Chapter 1
My husband died in a border skirmish with an enemy pack. The woman Wren he loved died with him. She came from the pack we'd hated for a hundred years.
They left me two sons who weren't mine by blood.
Eighteen years passed.
I raised those boys like they were my own. I even got them into the Alpha King's Guard — the kind only a handful of pups make in a whole generation.
But the day they were chosen, my husband, dead all these years, walked back through the door with his forbidden lover.
She smiled at me like we were old friends.
"Thank you for turning our sons into the pride of the Guard."
"We couldn't have stayed hidden all these years without you."
Then my husband said he wanted the marriage over. He wanted to marry her. He wanted his sons back.
I didn't cry. I didn't argue.
I just smiled.
"Okay."
"Mom! Mom, we made it!"
I was standing at the stove when I heard them yelling from the den.
Callum and Cassian burst through the door and grabbed me before I could even turn around.
"We're in. Both of us." Callum said, breathless. "Something happened when we shifted — this mark, silver, right under the skin, both of us. The overseer said he's only seen it a handful of times in his whole life."
"The trainers said we've had the best marks in the yard all year, too," Cassian said. "Every drill, every night. That wasn't luck either."
I pulled back just enough to look at them properly. Eighteen years old today. They'd both gotten taller than me years back and I still wasn't used to it.
"My boys. Look at you," I said, and reached up to ruffle both their heads at once.
My husband, Rourke, had been dead that long. I raised these boys alone the whole time, and everyone in the pack knew it, and most of them never let me forget it either. A widow with two sons who weren't hers, working herself to the bone for a dead man's mistakes.
I never told anyone different.
"You two did that. Not me."
"Mom, you're the one who trained with us every morning before school. You're the one who sat up with us the whole week before the trials."
"You don't get into the Guard because someone sat up with you."
"You do if you almost quit twice and she wouldn't let you." Cassian said that one, grinning, and I swatted his arm.
They'd always been good boys. Grateful ones.

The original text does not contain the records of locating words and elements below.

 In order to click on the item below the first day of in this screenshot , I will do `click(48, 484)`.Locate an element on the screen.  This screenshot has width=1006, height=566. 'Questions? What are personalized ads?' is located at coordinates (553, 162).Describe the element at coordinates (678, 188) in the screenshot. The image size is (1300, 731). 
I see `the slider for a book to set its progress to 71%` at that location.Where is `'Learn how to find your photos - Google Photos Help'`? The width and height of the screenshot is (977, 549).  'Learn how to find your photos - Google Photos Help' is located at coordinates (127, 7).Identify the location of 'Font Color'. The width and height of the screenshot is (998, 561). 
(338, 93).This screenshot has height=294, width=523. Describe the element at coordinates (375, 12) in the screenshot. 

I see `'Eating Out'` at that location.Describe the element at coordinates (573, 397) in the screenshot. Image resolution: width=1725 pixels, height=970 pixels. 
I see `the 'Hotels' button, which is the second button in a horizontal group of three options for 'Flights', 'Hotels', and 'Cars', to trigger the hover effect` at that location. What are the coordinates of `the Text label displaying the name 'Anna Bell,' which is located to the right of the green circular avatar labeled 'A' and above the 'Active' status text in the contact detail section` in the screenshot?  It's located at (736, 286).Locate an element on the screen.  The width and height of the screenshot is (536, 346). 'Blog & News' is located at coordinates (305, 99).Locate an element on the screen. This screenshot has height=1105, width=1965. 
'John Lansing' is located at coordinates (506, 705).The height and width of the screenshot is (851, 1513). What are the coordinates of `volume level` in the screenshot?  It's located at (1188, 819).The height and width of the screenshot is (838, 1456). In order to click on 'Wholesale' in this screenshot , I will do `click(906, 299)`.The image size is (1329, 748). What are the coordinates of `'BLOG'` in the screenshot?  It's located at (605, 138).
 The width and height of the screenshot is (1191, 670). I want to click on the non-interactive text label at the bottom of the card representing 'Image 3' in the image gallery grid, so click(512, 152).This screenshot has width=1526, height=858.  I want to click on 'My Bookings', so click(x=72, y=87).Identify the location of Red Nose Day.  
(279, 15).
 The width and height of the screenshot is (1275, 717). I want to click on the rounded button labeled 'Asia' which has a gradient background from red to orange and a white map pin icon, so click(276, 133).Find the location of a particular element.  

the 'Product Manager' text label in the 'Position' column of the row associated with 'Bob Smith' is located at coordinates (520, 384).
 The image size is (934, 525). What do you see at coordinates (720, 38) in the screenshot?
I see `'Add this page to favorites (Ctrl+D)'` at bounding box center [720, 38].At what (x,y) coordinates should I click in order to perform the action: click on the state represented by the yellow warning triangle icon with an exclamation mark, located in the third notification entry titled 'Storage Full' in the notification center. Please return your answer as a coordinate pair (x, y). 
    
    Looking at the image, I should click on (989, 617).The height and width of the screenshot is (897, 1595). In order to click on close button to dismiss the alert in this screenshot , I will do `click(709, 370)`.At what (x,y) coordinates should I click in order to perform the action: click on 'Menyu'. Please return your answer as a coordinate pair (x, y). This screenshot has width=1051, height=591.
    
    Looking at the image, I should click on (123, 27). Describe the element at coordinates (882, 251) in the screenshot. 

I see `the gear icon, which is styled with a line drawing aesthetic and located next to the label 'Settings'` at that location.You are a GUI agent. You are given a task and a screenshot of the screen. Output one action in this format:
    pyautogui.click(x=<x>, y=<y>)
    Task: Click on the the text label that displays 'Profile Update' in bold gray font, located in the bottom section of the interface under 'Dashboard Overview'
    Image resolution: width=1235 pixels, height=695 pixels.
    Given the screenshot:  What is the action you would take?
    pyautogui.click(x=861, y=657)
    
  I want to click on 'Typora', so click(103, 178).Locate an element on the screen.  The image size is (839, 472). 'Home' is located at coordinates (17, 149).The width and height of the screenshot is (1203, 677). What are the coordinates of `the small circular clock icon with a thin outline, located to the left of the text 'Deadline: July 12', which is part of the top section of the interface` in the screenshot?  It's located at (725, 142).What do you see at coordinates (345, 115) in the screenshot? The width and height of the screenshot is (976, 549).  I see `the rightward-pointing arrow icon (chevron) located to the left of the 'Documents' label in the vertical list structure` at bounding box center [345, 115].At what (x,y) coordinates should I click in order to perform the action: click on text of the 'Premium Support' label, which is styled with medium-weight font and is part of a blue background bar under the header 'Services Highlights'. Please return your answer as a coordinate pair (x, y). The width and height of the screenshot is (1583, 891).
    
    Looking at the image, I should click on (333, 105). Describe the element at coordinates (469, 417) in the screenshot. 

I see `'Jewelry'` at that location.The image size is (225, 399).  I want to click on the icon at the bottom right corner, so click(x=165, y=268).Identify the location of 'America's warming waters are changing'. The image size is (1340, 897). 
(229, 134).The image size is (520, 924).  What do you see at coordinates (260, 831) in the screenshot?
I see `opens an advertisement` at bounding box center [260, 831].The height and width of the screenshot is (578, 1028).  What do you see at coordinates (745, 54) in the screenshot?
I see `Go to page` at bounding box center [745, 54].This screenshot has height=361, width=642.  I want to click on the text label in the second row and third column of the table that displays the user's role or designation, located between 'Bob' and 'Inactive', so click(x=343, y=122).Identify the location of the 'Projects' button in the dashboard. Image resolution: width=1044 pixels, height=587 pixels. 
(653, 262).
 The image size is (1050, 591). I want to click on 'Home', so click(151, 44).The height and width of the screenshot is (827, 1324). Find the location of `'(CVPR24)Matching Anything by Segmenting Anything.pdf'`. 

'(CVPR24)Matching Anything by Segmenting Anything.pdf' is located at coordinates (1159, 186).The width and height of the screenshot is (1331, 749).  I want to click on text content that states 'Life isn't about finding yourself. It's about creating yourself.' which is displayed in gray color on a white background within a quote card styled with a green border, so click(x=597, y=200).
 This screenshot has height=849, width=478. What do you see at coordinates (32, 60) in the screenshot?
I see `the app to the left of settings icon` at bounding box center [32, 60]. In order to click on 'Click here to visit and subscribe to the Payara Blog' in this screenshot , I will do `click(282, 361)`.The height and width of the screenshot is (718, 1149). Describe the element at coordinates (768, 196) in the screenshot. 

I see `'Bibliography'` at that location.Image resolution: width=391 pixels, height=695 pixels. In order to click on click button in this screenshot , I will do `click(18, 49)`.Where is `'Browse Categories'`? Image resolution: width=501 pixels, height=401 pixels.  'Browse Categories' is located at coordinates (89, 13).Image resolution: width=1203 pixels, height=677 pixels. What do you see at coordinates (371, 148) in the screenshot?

"You've spent eighteen years giving everything to us," Callum said. "Once we're settled at the Vanguard halls, you're not lifting another finger."
"Cassian's right. Let us take care of you for once."
Their birthday was in two days. I'd always booked a private room at the same place in the pack for it, every year since they were small. This year felt bigger. Two sons in the Alpha King's Guard. I wasn't going to let that pass with cake and a candle.
I called the nicest hall in the pack and booked the whole banquet room.
I was still scraping dishes when there was a knock at the door.
It was my neighbor from two doors down, a loaf of bread still warm in her hands.
"Word's already halfway round the pack. Two sons from one den, both in the Alpha King's Guard. I've never once seen that happen, and I've been in this pack sixty years."
"They worked hard for it."
"I'm sure they did." She said it gentle, not unkind. "Shame their father never got to see it."
She pressed the bread into my hands before I could answer, told me the knee balm I'd mixed her last month worked wonders, and that she'd send her daughter round for more.
I thanked her and shut the door.
Two days until the banquet.
I set the bread down on the counter and went back to the stove.